Mal beginnt es mit einem Jucken in den Zehenspitzen, mal mit einem nicht mehr zu verhehlenden Grummeln in der Magengrube. Mal ist es pure Abenteuerlust, mal die unendliche Suche nach einem irgendwie gearteten Sinn, dann wiederum schiere Notwendigkeit, ausgelöst vom Überlebenstrieb zur Befreiung von körperlicher und/oder geistiger Pein. Raus, bloß raus hier. Einfach weg, woanders hin. Dorthin, wo noch Versprechungen und Verheißungen warten (könnten). Da spielt es schon fast keine Rolle mehr, was tatsächlich am Ende der Reise steht beziehungsweise dass eine solche nie zu Ende geht.

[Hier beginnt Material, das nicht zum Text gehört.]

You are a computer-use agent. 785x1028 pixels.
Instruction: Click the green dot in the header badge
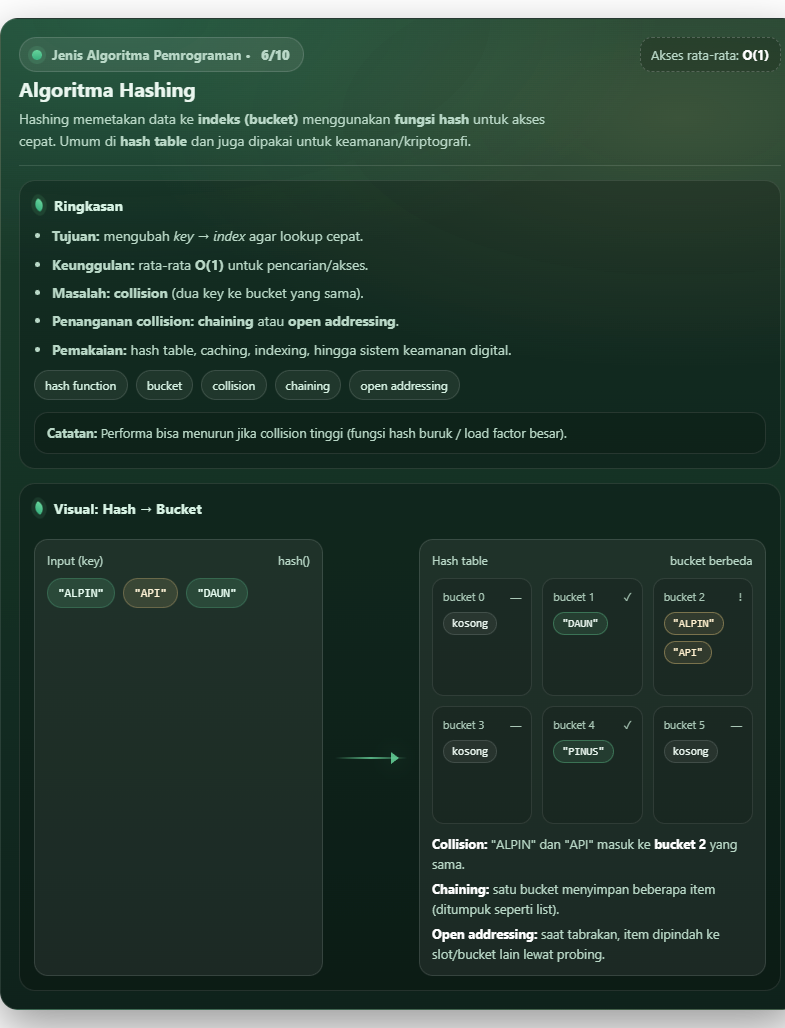pos(37,55)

Klassischstes Beispiel ist der im 19. Jahrhundert ansetzende Strom über den Großen Teich. Neben den vom Elend Getriebenen an Bord der Überseedampfer: Glücksritter à la Benjamin Knowles. Natürlich könnte auch der junge Blaublüter auf die herrschenden Umstände in der Alten Welt verweisen, die seinen demo- wie technokratischen Ideen zuwider laufen und nicht zuletzt seinen besten Freund auf dem Gewissen haben. Und doch ist sein Wunsch, „Neuland“ (Blessing) zu betreten, vornehmlich der Gier nach Abenteuer, Leben, Freiheit, unbegrenzten Möglichkeiten geschuldet. In epischer Breite lässt Kurt Andersen die sich gerade neu erschaffende Welt auferstehen, die Knowles von der Halbwelt New Yorks bis ins vom Goldrausch geprägte Kalifornien durchläuft. Allein: Seine Vergangenheit lässt sich nicht abschütteln, heftet sich in mörderischer Absicht an seine Fersen.
Geschichten, die die Vergangenheit schreibt – deren Fährte wiederum nachgeborene Spurenleser aufnehmen. Die aufgelesenen Kapitel entpuppen sich jedoch mitnichten immer als glückselige Heldensagen. So stößt der Enkel eines vor 60 Jahren in Patagonien verschollenen deutschen Exilanten in Guido R. Schmidts Reiseroman „Woher der Wind weht“ (Nautilus) nicht nur auf die atemberaubende Schönheit eines monumental-kargen Landstrichs, sondern auch auf die heute noch spürbaren Auswüchse einer Diktatur des Grauens, in der aufrichtige Menschlichkeit mit dem Tod bezahlt wurde. Eine vernichtende Erfahrung, die Karibik- insbesondere Haiti-Spezialist Hans Christoph Buch auch auf dem „Schwarzen Kontinent“ immer wieder gemacht hat. Schonungslos deckt er in seinen Essays zur „Apokalypse Afrika“ (Eichborn/Andere Bibliothek) den „Schiffbruch mit Zuschauern“ (so der Untertitel) auf, den diese Erdenregion im Zuge oder als Folge ihrer kolonialen „Erziehung“ erleidet. Szenerien von traurig-grotesk bis morbide-real, so dass man sich wundert, dass die Bevölkerung nicht schon längst ihren letzten Funken Überlebenswillen eingebüßt hat.
Mindestens genauso erschreckend aber ist, dass es ihnen woanders auch nicht besser erginge. In bitterer Ironie verweist der kanadische Exil-Libanese Rawi Hage seinen Protagonisten an eine betörende Psychologin, der er zwischen absurder Wahrheit und gläserner Fiktion changierend sein Schicksal als Müll schluckende „Kakerlake“ (Piper) in einer verfetteten Gesellschaft vor die Füße wirft: garstig-deliriös und unweigerlich eruptiv-eskalierend.
„Hal – lo!?“, muss man unwillkürlich in der grundsätzlichsten aller Erkenntnisse ausrufen, „sind wir nicht alle Menschen?!“ Vielleicht sollte man all die Verteidigungsminister und Bewahrungspräsidenten unseres wohlkultivierten Wohlstands einmal auf sich selbst zurückgeworfen in den scheinbar nur von insektoiden Schmarotzern bevölkerten Restwelten aussetzen, auf dass sich bei ihnen wenigstens ein paar der erhellend menschlichen Einsichten einstellten, die sich bei Hans Herbsts „Zwischen den Zeilen“ (Pendragon) oder vielmehr in jeder Zeile seiner staubtrockenen Reisestories finden. Von einem der nicht untergehen will. Über diejenigen, die ebenfalls nicht untergehen wollen, auf die aber keine Arche wartet. Weder hier, noch in sich selbst, noch woanders.